Paris attacks: EU ministers to discuss tightening borders
European Union interior ministers are discussing tightening the external borders of the passport-free Schengen area in response to the Paris attacks, the BBC reported.
France wants EU citizens to be subject to the same stringent border checks as non-EU travellers, and wants easier sharing of airline passenger data.
It has emerged the alleged Belgian leader of last week's attacks travelled undetected from Syria to France.
Meanwhile, Germany's intelligence chief has warned of a "terrorist world war".
Hans-Georg Maassen, head of the domestic intelligence agency, told the BBC that the so-called Islamic State (IS) had made Europe its enemy and European countries had to "assume something like Paris can happen any time".
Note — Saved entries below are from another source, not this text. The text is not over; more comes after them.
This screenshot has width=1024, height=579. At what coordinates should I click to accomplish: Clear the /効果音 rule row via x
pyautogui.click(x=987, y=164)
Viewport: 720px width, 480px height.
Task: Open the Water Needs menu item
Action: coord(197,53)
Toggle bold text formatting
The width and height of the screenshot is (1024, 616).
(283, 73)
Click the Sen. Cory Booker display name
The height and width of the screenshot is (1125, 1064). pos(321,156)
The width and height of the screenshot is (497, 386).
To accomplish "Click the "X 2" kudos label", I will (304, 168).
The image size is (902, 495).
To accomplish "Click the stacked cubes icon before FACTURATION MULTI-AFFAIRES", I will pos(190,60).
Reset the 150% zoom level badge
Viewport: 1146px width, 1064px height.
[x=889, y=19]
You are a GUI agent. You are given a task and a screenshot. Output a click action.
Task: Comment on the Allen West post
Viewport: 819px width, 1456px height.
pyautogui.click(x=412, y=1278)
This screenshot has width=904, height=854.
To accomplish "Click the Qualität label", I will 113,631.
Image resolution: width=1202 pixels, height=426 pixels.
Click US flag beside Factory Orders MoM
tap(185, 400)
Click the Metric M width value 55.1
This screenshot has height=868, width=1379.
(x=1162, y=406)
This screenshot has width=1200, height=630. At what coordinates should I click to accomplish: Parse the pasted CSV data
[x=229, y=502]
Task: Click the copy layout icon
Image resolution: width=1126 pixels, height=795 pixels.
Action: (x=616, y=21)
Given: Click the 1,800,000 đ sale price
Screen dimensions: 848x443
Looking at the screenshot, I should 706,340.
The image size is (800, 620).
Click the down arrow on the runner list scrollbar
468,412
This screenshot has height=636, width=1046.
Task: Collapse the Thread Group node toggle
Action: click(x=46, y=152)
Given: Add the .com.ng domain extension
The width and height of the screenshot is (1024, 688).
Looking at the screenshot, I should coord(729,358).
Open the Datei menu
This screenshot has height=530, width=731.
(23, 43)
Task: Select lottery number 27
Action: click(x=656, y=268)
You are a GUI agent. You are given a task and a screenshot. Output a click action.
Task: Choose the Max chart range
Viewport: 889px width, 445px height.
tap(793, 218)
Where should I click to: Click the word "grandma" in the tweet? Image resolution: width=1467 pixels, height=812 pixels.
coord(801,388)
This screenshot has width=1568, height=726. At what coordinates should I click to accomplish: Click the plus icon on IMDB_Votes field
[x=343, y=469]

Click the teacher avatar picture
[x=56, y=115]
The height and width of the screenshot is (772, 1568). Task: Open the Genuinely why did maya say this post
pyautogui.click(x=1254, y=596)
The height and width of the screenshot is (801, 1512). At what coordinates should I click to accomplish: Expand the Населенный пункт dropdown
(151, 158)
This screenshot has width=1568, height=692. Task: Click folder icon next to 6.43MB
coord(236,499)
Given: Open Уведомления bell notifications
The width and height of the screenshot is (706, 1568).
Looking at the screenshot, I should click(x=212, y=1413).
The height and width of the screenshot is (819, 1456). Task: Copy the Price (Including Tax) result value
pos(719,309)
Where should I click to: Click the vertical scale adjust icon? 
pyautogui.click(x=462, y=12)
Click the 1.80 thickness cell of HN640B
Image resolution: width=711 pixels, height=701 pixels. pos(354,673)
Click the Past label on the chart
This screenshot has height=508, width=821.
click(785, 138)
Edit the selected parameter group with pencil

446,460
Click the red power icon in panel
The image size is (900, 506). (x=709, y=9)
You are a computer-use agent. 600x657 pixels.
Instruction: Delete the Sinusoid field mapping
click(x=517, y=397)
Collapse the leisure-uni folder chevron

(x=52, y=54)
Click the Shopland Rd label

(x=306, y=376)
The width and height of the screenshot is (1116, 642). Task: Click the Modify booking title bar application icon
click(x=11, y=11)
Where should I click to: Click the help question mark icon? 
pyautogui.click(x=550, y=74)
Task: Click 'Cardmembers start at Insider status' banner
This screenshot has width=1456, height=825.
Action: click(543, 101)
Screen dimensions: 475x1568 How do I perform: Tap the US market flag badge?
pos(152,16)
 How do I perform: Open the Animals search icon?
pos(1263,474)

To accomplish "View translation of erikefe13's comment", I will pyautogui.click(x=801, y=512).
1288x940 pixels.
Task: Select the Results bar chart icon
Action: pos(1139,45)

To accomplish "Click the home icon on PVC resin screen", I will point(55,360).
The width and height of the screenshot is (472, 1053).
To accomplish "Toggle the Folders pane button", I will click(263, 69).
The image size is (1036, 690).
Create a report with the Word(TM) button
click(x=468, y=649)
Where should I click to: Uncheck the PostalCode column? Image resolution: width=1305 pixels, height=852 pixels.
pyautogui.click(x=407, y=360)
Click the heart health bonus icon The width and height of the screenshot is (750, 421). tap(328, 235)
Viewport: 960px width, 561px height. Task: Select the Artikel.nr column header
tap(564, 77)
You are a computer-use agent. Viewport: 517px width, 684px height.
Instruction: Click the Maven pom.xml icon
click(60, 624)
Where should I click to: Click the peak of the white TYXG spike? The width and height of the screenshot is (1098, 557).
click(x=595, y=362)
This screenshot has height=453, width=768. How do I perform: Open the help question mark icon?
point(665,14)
The near-simultaneous attacks by suicide bombers and gunmen on bars and restaurants, a concert hall and sports stadium last Friday killed 129 people and left hundreds of people wounded. IS said it was behind the attacks.
France's Interior Minister Bernard Cazeneuve, speaking on Thursday, said it was "urgent that Europe wakes up, organises itself and defends itself against the terrorist threat".
He said France received no warning from other European countries that Abdelhamid Abaaoud - a well-known face of IS and on international "most wanted" lists - had arrived on the continent.
France said it received intelligence from a non-European country some three days after the attacks that Abaaoud had passed through Greece on his return from Syria.
One of the attackers who blew himself up outside the Stade de France, has also been traced by his fingerprints to Greece where he was registered as a migrant.
French Prime Minister Manuel Valls said some of those involved in the attacks had taken advantage of the migration crisis in Europe - which has seen thousands of asylum seekers arrive on the continent - to "slip into" France unnoticed.
On Thursday, French prosecutors confirmed that Abaaoud was among those killed in a police raid the previous day.